Task directions: In the records below, repeat everything from the line containing "This screenshot has" down to the line containing "click(x=116, y=181)", with both of those lines included, and leave the pictures out of your answer.

==== Rows ====

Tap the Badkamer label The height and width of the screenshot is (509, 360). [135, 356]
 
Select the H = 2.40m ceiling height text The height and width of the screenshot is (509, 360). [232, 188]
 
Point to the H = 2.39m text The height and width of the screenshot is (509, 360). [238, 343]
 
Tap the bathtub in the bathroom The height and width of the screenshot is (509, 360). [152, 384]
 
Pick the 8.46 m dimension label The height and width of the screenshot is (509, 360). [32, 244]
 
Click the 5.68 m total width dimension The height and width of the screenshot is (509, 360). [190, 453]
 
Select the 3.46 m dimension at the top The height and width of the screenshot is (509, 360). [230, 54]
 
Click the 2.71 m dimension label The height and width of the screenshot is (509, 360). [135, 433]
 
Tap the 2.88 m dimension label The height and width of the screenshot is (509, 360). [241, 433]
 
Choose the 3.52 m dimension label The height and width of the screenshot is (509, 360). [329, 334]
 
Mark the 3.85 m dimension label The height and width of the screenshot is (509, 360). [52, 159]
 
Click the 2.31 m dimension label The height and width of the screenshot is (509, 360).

====
==== Rows ====

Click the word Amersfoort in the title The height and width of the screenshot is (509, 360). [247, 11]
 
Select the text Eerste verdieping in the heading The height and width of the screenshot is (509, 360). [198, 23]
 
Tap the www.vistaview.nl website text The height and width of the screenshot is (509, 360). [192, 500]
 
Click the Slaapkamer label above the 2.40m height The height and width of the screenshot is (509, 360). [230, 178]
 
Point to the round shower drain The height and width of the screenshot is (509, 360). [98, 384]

====
==== Rows ====

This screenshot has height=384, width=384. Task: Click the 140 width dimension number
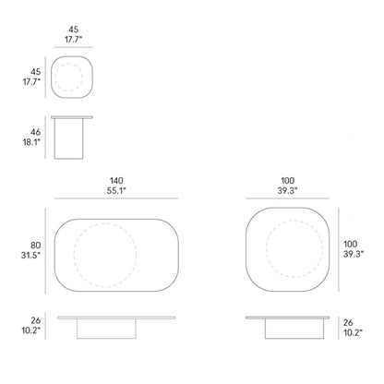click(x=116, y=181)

====

Reply to the task:
This screenshot has height=384, width=384. Task: Click the 140 width dimension number
click(x=116, y=181)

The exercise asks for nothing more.